* Written request A
Could you format the listing lines between the one holding "these [364, 403]" and the one holding "intention (518, 853)", inclusive, as a Markdown table with the columns Row and Line, omitting any blank lines?
* Written request B
Can you carry on the post about regulatory reform for Tennessee lawyers, starting right after its final sentence?

Categories
Legal ethics

Regulatory Reform in TN

I am certain many of you have forgotten but I did promise last year to offer more thoughts on potential regulatory reforms being considered by the Tennessee Supreme Court.  Today is the day I make good on that promise.

If you are looking for a refresher, read here first.

Now that you are back, you know like I do that the Court’s request for comment covers seven questions.  Today’s mission is explaining what I would like to see the Court do.  Later, I’ll weigh in with what I predict will happen.

The first four questions the Court asks all relate to the law school experience and the bar examination.

The Court should not take any action with respect to law schools in Tennessee to change the arrangements in terms of ABA accreditation.  The attack on the ABA’s role in accreditation is nothing more than right-wing politics run amok and part of a plan announced by The Heritage Foundation in July 2025.  To directly answer one of its questions, the Court should conclude that there are no practicable alternatives on the question of accreditation of law schools in Tennessee.

The Court also asks if there is something less expensive than law school that would adequately prepare individuals to be lawyers in Tennessee. Law school is undoubtedly an absurdly expensive experience compared to what it cost back in the 1990s. But I do not think that trying to go to some apprenticeship or other approach to allow people to become lawyers without attending law school is a wise idea in 2026.

That does not mean that the Court should not take steps to alter the landscape for becoming licensed to practice law in Tennessee.  While the Court’s fourth question does not directly address the idea of reconsidering the bar exam altogether, diploma privilege for graduates of Tennessee law schools is the alteration to the landscape that makes sense. I have frequently written about the fact that the bar examination is neither necessary nor a fair indicator of whether someone will or will not be able to competently practice law.  Passing the bar examination is about being able to excel at a closed book test with a time limit restriction. As I wrote back in 2021:

Very, very little of the work of an attorney involves memorizing things and knowing answers off the top of one’s head. Success during a law school career spread out over three years is a much more reliable indicator of whether someone should be issued a law license. 

I have always been good at standardized and timed tests. The fact that I also turned out to be a decent attorney is mostly a coincidence.

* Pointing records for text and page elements
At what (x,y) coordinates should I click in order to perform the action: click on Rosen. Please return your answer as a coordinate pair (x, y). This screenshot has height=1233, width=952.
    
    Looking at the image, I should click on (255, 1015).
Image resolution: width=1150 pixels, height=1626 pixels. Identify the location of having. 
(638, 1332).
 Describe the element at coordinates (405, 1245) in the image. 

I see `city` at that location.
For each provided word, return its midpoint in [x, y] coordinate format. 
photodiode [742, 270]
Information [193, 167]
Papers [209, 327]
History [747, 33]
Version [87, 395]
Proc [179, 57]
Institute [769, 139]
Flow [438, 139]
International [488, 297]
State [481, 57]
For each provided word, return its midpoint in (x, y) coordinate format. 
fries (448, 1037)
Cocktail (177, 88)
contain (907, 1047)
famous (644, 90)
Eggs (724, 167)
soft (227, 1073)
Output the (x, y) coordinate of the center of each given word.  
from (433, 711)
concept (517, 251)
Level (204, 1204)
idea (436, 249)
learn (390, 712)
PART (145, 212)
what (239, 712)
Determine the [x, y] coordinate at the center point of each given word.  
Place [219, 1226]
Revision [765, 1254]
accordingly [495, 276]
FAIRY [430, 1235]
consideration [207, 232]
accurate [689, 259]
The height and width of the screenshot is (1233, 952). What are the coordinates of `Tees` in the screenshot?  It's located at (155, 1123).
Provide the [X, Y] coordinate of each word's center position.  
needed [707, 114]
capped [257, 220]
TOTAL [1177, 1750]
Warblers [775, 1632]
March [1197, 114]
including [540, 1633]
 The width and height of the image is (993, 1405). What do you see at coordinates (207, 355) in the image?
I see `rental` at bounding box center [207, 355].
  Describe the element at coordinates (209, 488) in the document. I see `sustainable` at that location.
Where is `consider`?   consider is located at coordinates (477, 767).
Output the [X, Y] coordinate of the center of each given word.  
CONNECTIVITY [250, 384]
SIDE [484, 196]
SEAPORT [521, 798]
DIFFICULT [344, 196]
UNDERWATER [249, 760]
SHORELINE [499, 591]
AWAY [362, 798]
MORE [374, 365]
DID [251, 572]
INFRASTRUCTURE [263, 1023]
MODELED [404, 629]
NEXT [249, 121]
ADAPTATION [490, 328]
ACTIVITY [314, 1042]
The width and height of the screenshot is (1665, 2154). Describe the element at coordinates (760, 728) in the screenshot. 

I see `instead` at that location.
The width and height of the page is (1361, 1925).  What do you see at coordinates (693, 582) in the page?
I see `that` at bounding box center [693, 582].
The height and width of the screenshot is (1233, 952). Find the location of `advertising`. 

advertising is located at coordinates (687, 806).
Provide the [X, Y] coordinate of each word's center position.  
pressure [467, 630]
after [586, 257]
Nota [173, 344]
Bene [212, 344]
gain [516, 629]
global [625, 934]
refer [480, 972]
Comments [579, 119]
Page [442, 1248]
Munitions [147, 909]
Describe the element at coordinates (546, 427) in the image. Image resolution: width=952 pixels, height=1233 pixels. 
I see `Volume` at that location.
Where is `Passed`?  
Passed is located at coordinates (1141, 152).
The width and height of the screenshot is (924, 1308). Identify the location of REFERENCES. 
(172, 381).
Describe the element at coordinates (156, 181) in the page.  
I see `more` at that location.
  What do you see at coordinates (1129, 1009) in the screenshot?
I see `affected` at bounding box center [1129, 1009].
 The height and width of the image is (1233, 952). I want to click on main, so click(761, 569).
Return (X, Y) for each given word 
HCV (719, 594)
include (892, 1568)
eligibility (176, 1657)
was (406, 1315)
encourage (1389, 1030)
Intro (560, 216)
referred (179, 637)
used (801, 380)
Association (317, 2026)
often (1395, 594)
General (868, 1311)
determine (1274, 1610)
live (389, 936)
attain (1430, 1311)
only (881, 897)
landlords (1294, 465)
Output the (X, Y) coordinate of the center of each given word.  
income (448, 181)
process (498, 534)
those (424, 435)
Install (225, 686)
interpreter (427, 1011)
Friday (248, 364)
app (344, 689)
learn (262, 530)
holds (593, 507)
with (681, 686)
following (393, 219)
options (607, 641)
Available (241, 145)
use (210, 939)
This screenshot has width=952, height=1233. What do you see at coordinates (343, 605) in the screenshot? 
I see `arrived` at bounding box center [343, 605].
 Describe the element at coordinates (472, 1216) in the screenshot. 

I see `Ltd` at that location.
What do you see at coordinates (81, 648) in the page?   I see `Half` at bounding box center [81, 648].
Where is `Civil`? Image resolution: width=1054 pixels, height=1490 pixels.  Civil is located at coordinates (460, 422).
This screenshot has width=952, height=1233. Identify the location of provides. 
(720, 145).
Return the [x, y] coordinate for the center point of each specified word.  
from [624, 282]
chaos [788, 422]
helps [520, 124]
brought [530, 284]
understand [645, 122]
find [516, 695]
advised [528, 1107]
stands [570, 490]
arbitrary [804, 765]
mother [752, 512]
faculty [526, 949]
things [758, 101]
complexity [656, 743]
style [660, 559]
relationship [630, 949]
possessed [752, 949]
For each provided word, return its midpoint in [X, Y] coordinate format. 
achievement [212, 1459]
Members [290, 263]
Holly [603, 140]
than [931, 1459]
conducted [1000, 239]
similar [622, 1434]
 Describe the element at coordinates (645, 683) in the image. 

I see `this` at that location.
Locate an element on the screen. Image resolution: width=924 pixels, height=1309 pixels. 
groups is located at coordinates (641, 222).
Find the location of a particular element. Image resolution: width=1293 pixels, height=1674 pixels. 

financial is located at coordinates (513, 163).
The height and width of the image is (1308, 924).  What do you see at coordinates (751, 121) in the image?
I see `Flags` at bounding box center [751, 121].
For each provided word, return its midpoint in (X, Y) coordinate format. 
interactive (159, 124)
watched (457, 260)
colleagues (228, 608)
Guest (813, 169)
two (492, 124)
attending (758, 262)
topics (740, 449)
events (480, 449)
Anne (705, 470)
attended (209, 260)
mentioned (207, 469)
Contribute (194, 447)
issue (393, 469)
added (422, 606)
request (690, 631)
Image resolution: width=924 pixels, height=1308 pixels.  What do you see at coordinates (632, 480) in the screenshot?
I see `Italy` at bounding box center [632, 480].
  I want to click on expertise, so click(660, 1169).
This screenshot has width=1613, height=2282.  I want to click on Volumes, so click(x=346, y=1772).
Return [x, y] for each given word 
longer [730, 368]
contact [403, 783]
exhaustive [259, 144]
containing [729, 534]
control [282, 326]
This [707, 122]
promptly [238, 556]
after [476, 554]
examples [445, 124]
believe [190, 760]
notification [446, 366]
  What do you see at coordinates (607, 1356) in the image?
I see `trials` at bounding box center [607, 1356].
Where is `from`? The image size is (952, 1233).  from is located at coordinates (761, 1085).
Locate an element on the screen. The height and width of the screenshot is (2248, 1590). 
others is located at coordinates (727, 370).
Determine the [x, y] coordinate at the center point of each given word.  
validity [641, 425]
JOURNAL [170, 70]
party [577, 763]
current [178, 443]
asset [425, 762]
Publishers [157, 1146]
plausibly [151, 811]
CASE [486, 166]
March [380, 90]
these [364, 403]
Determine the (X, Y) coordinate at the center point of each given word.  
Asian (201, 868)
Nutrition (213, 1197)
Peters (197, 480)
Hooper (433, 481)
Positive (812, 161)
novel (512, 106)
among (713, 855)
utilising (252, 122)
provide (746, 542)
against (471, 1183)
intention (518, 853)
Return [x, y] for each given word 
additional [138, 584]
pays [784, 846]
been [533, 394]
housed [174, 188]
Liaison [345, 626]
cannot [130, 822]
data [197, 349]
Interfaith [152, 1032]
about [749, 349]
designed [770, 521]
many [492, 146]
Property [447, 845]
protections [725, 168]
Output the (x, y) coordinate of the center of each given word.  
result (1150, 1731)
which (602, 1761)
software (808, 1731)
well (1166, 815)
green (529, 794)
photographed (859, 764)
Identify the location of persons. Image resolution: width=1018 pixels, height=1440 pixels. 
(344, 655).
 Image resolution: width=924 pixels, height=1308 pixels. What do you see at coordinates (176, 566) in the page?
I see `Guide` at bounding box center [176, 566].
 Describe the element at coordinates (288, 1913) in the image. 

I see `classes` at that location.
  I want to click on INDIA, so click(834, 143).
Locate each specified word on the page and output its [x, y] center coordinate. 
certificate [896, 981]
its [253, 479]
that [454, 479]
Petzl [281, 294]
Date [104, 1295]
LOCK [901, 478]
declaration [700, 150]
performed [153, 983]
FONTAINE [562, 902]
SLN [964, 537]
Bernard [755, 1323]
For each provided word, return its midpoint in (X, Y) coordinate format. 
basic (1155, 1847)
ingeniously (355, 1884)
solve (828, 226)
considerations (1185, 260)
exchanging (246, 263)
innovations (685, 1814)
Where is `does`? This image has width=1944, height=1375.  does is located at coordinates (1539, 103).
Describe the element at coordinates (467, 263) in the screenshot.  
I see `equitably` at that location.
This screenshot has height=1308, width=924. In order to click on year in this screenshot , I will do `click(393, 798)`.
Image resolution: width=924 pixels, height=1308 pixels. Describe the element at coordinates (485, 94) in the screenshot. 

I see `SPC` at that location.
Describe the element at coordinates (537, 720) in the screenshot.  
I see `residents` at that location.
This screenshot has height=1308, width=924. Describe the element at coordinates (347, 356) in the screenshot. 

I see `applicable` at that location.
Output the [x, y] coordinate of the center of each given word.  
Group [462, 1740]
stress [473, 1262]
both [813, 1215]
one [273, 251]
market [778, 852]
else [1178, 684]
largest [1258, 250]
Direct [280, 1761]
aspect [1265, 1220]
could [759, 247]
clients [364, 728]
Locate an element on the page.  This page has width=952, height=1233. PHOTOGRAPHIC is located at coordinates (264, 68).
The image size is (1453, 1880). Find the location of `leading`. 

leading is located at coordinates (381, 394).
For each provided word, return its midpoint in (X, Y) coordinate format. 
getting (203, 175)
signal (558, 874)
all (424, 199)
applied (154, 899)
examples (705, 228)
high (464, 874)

* Task output A
| Row | Line |
|---|---|
| 1 | these [364, 403] |
| 2 | Determine the (X, Y) coordinate at the center point of each given word.   |
| 3 | Asian (201, 868) |
| 4 | Nutrition (213, 1197) |
| 5 | Peters (197, 480) |
| 6 | Hooper (433, 481) |
| 7 | Positive (812, 161) |
| 8 | novel (512, 106) |
| 9 | among (713, 855) |
| 10 | utilising (252, 122) |
| 11 | provide (746, 542) |
| 12 | against (471, 1183) |
| 13 | intention (518, 853) |

* Task output B
An add-on benefit of allowing for licensure via diploma privilege for graduates of Tennessee law schools would be to make the “value” of the sticker price for a three-year law school curriculum significantly higher in Tennessee than it currently is.

The Court has also included a question about whether it should make changes to the ability of lawyers licensed in other jurisdictions.  An obvious thing that I would like to see the Court do is change the current requirement that a lawyer seeking comity admission in Tennessee must show that they have practiced law for five of the last seven years.  Given the fact that comity applicants are already required to go through essentially the same character and fitness process as new admittees and also still have to take a Tennessee law course before they can receive their license, there is no actual consumer protection basis for imposing this “time in service” kind of requirement on lawyers who are already licensed in another state or D.C.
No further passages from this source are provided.